Engineers have spent years mapping 160,000 miles of America and Canada’s divided highways—freeways with a median separating the two directions—and incorporating the data with military-grade GPS. The car knows where it is, and syncs its position with the mapping data of the highway. From there, just imagine you’re on a rail line you can’t see. It analyzes the road through three LIDAR sensors, which uses light to judge the distance of nearby objects, that are placed below either side mirror and the front windshield. The driver can set the car-lengths that they’re comfortable with, and the CT6 maintains that space. It brakes automatically, and works in stop-and-go traffic. It’s also great on the open road, automating up to 85 miles-per-hour. (I had it for about a half-hour, so I didn’t notice the kinks that CityLab reporter Linda Poon did on her 9-hour trip.)



Angeloro highlighted Super Cruise as a “driver convenience feature,” and, on a car that retails for nearly $85,000, that’s about the best way to put it. It feels like the beginning, a first dip into a new technology. It does drive smoothly, from the acceleration and braking to correction and steering.

The Cadillac clearly isn’t ready to take over driving completely, which makes it hard to imagine the dystopian future once imagined in a report by New York University’s Rudin Center for Transportation Policy & Management. It is much simpler to see uses that mirror the pilot in Arlington, one of 10 sites for a federal research project into automation.
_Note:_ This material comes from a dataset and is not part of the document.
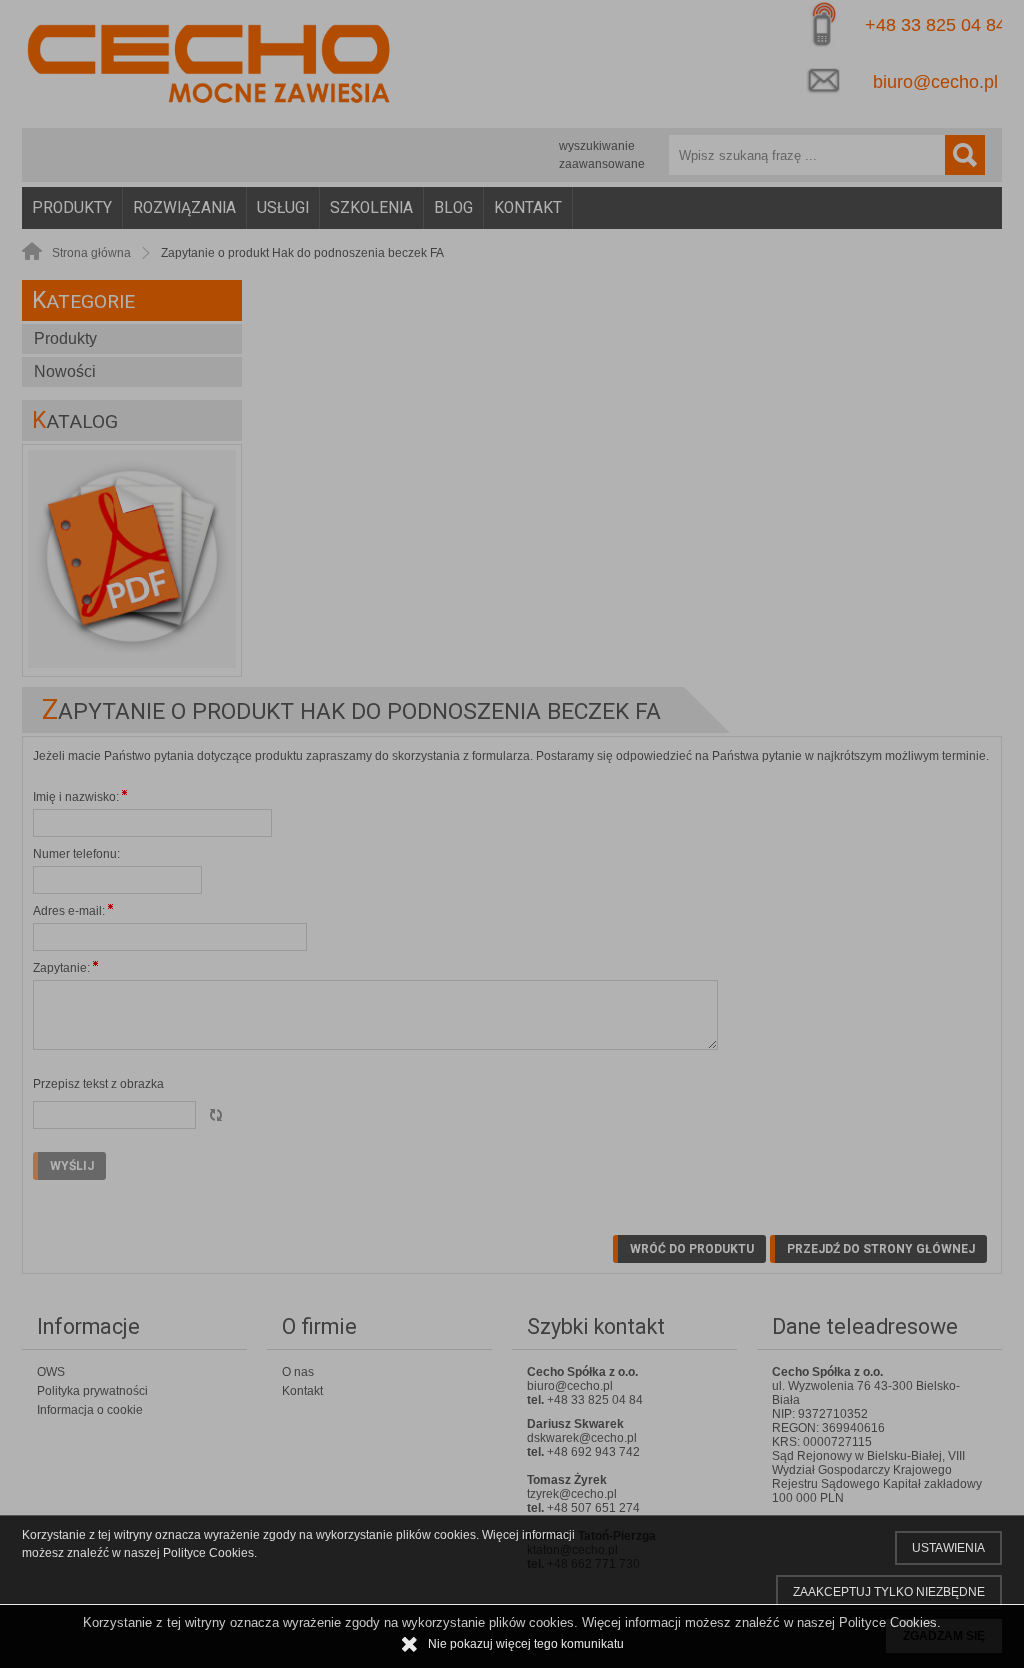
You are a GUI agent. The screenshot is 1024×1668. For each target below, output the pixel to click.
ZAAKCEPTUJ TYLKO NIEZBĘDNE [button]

The government hopes automation will eventually cut down on driving deaths. The Department of Transportation says that 94 percent of the 34,092 people who died on the roads in 2015 “can be tied to human choice or error.” One of the projects include a 10-mile managed lane on Interstate 30 between Fort Worth and Dallas. It’s not hard to see something like Super Cruise plotting the path and letting the vehicles go; these can even park themselves. The Arlington City Council also OK’d a $272,000 pilot that shuttles Rangers and Cowboys attendees from the parking lot to the stadiums in automated vans from the French company Easy Mile. Same idea: Map the path, and watch out for obstacles.

The dash on the Cadillac CT6. (Courtesy: Cadillac)


If those passengers are anything like me, it won’t take long to get comfortable with relinquishing (some) control. After heading east on I-30 onto 635, I let the car take over at 80 mph heading south on Central. It handled all the curves and 18-wheelers and rapidly-braking sedans that it came across below Lovers on the way back into downtown.